Dataset entries
[Start of section]
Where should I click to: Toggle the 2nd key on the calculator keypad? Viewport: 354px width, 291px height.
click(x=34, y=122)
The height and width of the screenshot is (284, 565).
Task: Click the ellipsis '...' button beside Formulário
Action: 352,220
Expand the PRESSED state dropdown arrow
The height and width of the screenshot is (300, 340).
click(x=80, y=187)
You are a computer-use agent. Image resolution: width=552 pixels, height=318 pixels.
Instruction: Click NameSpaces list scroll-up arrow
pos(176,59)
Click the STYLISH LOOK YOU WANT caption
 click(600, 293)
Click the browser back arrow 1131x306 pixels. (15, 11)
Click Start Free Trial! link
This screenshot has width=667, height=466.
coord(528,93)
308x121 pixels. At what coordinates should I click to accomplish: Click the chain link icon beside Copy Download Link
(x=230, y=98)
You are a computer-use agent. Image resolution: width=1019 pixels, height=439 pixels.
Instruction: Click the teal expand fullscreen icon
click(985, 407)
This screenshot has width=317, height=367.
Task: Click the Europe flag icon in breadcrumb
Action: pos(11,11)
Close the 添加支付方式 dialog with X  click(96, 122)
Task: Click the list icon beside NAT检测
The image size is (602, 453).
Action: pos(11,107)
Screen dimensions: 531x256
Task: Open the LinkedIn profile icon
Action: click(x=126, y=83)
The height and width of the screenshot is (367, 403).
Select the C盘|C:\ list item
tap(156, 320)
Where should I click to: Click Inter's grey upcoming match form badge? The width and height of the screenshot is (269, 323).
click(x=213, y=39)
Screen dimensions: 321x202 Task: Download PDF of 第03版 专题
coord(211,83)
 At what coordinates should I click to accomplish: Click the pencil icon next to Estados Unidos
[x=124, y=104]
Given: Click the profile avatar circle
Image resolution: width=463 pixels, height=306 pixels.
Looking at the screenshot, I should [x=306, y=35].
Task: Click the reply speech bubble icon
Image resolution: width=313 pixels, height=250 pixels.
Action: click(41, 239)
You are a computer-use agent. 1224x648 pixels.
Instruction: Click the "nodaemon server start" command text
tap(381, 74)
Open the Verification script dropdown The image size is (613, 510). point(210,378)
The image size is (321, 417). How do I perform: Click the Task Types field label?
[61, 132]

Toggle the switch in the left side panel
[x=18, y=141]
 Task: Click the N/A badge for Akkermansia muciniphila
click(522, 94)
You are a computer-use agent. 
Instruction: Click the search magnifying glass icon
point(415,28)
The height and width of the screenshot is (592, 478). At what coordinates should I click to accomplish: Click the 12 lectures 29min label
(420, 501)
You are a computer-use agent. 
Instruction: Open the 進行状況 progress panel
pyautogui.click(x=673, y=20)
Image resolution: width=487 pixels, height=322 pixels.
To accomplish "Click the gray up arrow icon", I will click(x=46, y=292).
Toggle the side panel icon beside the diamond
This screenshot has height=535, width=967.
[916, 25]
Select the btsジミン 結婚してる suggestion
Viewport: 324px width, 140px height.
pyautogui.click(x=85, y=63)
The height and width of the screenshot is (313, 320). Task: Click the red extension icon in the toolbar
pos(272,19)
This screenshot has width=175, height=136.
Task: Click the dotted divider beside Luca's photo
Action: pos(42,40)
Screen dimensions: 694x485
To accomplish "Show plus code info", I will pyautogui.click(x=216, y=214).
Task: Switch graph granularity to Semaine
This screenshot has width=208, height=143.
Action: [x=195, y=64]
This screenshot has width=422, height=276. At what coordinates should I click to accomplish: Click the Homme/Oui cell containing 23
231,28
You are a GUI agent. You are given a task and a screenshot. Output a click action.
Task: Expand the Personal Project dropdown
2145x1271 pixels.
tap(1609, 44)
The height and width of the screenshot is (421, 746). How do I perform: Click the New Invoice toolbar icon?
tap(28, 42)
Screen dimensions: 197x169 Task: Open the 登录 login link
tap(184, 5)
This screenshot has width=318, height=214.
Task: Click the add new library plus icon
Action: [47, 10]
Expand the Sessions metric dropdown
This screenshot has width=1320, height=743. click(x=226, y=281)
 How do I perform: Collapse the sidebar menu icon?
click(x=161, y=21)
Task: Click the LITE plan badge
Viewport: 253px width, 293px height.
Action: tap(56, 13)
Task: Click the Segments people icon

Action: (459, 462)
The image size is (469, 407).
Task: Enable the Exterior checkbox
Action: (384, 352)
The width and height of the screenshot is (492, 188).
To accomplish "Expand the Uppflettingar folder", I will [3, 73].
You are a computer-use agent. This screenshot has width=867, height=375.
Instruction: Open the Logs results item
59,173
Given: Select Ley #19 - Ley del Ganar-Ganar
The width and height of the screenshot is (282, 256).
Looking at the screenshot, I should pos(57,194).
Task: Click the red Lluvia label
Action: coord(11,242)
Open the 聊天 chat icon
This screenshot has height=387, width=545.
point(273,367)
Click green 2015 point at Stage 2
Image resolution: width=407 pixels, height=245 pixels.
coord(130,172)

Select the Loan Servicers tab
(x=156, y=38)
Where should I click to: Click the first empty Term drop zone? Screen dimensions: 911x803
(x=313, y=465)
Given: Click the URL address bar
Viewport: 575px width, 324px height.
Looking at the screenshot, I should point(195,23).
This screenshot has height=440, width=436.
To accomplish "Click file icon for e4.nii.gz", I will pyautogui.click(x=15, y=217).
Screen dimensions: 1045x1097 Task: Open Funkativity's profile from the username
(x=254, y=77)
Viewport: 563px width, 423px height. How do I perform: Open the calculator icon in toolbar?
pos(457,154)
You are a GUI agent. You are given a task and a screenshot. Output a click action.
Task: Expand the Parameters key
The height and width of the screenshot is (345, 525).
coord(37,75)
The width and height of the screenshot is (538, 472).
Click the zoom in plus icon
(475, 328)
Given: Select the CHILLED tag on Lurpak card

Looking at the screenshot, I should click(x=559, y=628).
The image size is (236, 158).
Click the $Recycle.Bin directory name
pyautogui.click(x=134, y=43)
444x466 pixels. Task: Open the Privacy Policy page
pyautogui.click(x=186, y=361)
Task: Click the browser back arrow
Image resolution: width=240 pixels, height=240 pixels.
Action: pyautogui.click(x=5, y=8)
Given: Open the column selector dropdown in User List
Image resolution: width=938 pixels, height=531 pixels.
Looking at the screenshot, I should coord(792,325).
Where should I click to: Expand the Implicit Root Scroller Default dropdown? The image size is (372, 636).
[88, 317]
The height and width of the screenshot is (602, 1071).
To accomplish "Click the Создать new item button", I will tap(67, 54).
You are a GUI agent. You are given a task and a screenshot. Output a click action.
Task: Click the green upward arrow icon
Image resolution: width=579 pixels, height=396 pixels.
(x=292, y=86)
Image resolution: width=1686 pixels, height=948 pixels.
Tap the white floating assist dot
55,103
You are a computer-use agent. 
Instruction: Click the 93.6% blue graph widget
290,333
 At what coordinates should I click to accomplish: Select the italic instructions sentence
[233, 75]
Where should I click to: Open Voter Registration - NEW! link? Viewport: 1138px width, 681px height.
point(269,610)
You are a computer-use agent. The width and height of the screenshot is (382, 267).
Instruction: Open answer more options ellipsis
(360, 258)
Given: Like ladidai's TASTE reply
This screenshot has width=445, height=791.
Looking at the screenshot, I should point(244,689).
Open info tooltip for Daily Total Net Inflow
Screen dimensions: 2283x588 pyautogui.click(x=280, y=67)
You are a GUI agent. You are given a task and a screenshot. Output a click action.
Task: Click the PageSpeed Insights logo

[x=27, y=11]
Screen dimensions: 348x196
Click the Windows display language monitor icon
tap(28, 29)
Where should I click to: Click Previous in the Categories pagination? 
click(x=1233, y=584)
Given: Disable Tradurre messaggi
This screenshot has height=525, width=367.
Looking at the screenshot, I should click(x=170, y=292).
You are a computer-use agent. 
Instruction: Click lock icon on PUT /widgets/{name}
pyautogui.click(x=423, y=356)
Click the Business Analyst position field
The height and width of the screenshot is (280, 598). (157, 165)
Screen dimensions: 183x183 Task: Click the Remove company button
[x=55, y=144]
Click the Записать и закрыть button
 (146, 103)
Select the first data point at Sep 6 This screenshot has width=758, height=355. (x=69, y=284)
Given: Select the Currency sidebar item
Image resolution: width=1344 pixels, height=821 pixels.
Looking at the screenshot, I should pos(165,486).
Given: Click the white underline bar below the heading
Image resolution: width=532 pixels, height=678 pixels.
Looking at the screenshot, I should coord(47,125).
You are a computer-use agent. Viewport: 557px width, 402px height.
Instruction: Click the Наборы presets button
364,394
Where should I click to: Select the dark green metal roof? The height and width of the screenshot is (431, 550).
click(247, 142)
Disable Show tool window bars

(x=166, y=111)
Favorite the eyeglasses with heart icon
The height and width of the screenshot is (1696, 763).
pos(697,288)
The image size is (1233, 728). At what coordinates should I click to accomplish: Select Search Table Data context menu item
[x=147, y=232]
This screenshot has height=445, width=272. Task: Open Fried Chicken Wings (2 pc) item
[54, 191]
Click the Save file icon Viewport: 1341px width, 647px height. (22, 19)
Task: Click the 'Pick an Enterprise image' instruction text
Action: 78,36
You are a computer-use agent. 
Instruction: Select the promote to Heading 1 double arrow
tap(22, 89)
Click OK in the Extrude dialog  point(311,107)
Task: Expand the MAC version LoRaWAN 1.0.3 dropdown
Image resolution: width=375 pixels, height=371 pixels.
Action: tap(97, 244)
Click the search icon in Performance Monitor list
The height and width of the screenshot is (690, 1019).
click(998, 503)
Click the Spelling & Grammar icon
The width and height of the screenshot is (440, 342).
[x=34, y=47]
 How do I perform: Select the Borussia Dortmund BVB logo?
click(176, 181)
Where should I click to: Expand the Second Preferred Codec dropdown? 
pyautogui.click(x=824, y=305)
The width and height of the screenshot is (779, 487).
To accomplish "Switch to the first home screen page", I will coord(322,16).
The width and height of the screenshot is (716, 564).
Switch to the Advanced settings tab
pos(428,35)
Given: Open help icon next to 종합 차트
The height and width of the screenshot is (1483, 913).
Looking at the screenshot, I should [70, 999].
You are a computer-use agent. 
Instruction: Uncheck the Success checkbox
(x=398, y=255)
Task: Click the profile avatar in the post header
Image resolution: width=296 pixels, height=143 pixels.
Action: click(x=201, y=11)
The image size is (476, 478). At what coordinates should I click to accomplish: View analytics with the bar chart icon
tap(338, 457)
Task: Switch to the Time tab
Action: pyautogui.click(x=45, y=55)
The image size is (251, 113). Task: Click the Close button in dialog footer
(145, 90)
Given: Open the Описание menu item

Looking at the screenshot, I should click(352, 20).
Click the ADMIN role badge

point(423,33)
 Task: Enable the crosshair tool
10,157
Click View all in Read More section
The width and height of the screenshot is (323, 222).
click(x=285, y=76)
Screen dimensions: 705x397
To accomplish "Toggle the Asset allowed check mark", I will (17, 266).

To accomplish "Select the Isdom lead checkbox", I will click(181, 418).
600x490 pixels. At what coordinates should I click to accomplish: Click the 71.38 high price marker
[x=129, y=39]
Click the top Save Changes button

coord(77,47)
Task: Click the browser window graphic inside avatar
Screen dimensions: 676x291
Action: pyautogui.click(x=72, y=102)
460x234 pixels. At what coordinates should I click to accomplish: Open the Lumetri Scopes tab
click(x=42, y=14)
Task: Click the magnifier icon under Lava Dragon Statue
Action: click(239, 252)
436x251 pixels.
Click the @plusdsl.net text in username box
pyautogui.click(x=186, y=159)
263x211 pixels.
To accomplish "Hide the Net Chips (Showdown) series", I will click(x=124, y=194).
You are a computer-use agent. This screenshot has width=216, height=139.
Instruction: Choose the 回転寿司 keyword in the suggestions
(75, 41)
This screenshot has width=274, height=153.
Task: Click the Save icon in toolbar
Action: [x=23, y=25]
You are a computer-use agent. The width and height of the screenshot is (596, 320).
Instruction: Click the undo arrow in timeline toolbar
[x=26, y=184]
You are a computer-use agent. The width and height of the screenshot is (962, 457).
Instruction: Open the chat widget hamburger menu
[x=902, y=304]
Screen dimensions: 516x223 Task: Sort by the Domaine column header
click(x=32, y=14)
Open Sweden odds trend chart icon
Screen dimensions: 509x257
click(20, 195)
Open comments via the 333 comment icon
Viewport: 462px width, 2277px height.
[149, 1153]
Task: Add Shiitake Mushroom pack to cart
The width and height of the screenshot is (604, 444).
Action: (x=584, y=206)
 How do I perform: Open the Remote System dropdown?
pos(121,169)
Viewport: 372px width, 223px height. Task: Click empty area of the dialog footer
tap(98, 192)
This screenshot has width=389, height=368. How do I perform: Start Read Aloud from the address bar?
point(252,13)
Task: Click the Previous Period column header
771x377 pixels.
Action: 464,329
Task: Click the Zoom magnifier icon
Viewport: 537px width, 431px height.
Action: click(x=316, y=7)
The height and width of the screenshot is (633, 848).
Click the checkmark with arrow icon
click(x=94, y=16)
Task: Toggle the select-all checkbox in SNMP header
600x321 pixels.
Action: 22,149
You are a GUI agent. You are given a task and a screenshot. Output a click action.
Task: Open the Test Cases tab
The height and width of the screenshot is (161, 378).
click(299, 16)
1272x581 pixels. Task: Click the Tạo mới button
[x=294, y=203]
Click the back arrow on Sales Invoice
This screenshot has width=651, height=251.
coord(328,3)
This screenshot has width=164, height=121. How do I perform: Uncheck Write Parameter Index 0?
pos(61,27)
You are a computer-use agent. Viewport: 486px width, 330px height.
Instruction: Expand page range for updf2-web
[End of section]
EXERCISE DIRECTIONS:
Taking the lines above, repeat exactly those from the line that contains "Screen dimensions: 1045x1097" through the line that contains "Given: Open the column", and both of those lines as well. Include nothing else.

ANSWER:
Screen dimensions: 1045x1097 Task: Open Funkativity's profile from the username
(x=254, y=77)
Viewport: 563px width, 423px height. How do I perform: Open the calculator icon in toolbar?
pos(457,154)
You are a GUI agent. You are given a task and a screenshot. Output a click action.
Task: Expand the Parameters key
The height and width of the screenshot is (345, 525).
coord(37,75)
The width and height of the screenshot is (538, 472).
Click the zoom in plus icon
(475, 328)
Given: Select the CHILLED tag on Lurpak card

Looking at the screenshot, I should click(x=559, y=628).
The image size is (236, 158).
Click the $Recycle.Bin directory name
pyautogui.click(x=134, y=43)
444x466 pixels. Task: Open the Privacy Policy page
pyautogui.click(x=186, y=361)
Task: Click the browser back arrow
Image resolution: width=240 pixels, height=240 pixels.
Action: pyautogui.click(x=5, y=8)
Given: Open the column selector dropdown in User List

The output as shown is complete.